ZCTU leaders brutally assaulted by police in Harare
By Tererai Karimakwenda
14 September 2006
The Zimbabwe Congress of Trade Unions leaders and other activists who were arrested in Harare Wednesday, after riot police crushed their planned mass protests, are reported to have been heavily assaulted while in police custody and are being denied medical attention. ZCTU spokesman Mlamleli Sibanda told us a total of 256 protesters were arrested countrywide and no charges have been preferred on them yet. The lawyer representing those assaulted has applied at the High Court for an order to give them access to a medical doctor.
Of the 30 arrested in Harare 14 are at Harare Central Charge Office. The other group of 16, which includes the ZCTU leaders, was transferred to Matapi police station in Mbare late on Wednesday. Sibanda believes this was done deliberately to facilitate the vicious assaults. He told us the Mbare group was returned to Harare Central Thursday but police there refused to accept them back, saying they were in such a bad state and they wanted to ascertain who had assaulted them. Sibanda said they have now been shuttled back to Matapi and have still not been allowed access to a doctor from the Doctors for Human Rights, who is on call.
Police are being tight lipped about the arrests and have allowed access only to the lawyer Alec Muchadehama. Representatives from the International Labour Organisation have also been denied access. Sibanda confirmed that among the leaders in custody are ZCTU President Lovemore Matombo, Secretary General Wellington Chibebe and First Vice-President Lucia Matibenga. A ZCTU report said that Matombo and Chibebe could not stand after the assaults and had to change the clothes they were wearing because they were soaked in blood. Matibenga was reported to have swollen feet and could not walk.

# Dataset entries
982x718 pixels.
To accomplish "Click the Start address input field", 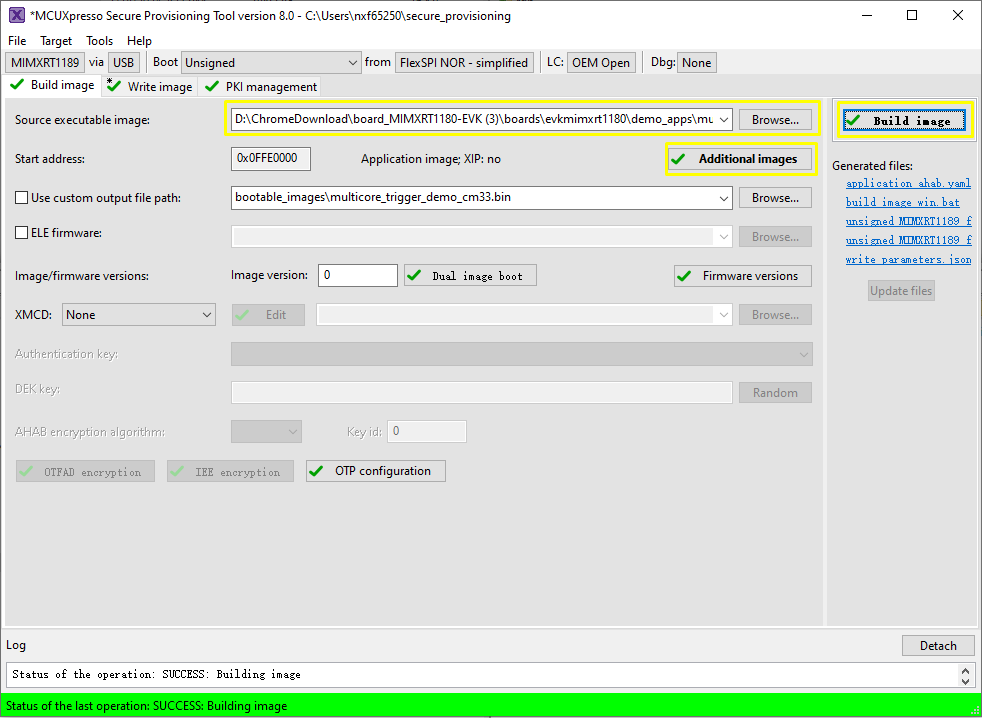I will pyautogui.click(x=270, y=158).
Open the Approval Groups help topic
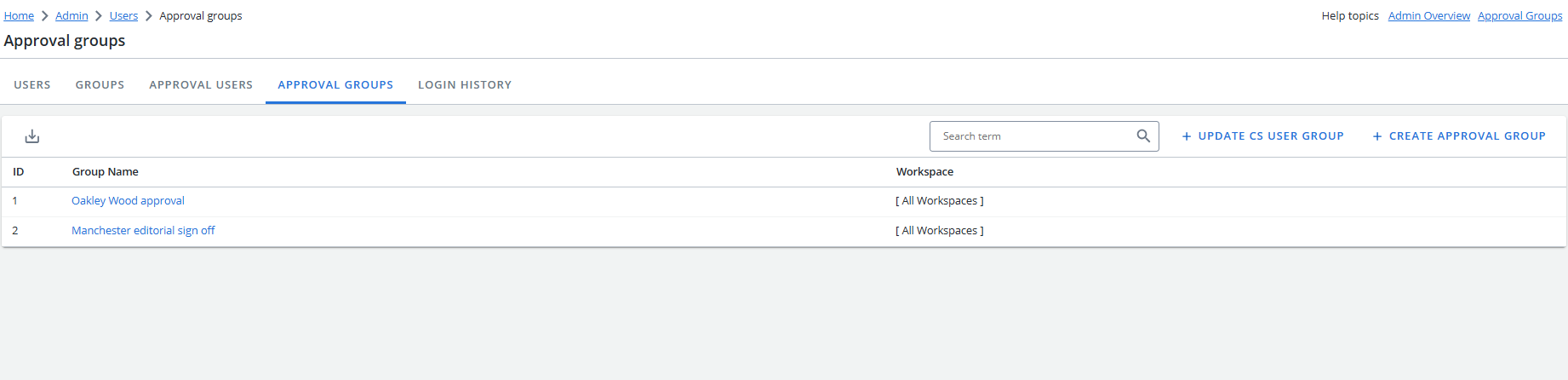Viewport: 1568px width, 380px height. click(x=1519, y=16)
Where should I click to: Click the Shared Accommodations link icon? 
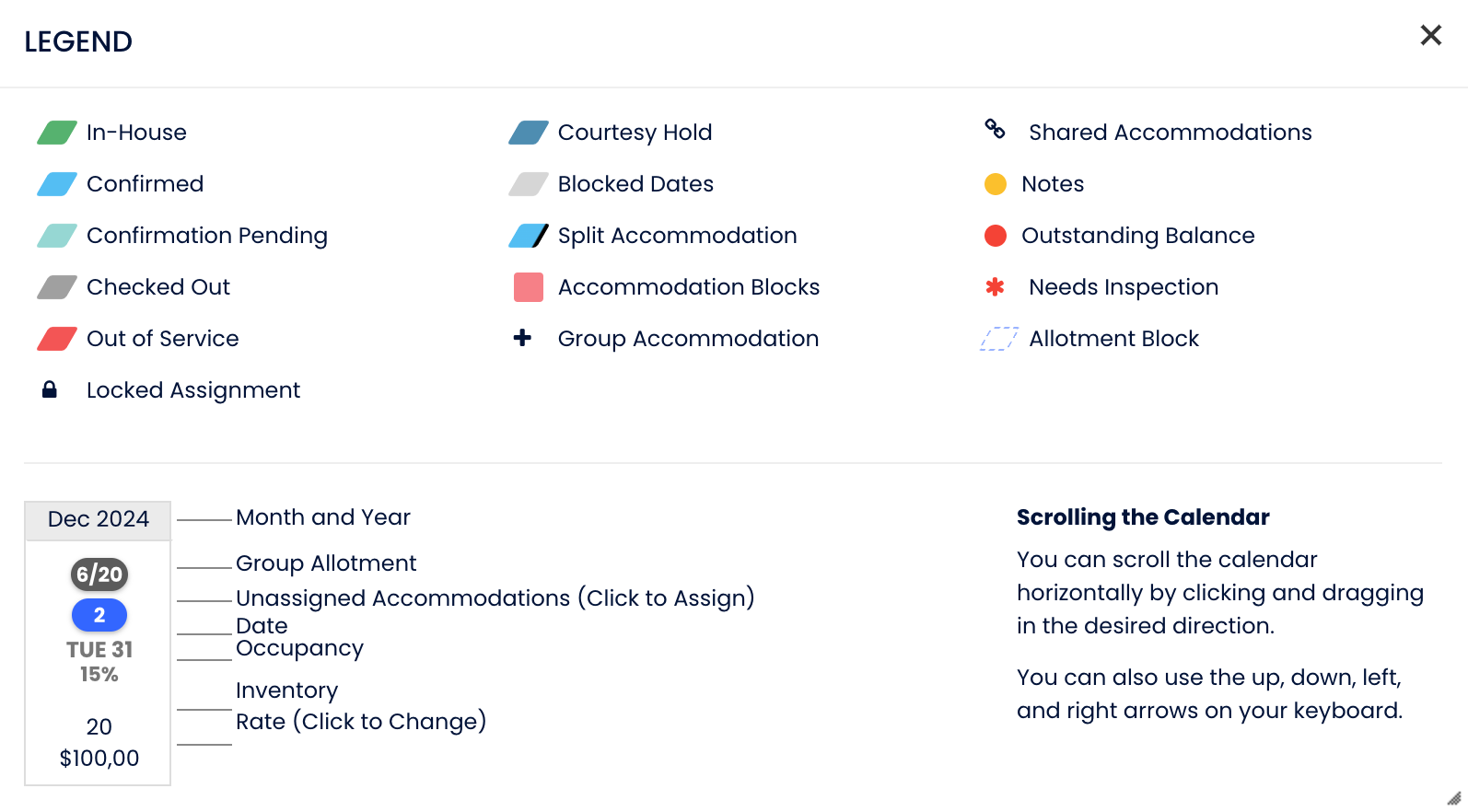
* * *
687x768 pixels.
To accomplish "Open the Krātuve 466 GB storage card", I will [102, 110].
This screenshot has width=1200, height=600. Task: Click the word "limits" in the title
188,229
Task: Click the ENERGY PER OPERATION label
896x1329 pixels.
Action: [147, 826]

# Work instruction
Continue the news report on the arrest and assault of ZCTU leaders in Harare from where it stops.

# Response below
We received information which suggests that known ZANU-PF activists and youth had been brought in to conduct the assaults. One report specifically mentioned a one-eyed female ZANU-PF activist who is known but was in police uniform plus identifiable youths who were also in police uniform but had been seen earlier in the week lurking around Harare Gardens.
The leaders were arrested as people gathered in Harare for a mass demonstration against low salaries, high taxes and workers' lack of access to anti-retroviral HIV/AIDS drugs. A ZCTU statement said 50 people arrested in Chitungwiza are still in police custody and have not been charged. 12 activists arrested in Chegutu are also in police custody and were denied access to legal representation. They are all expected to be charged under the Public Order and Security Act.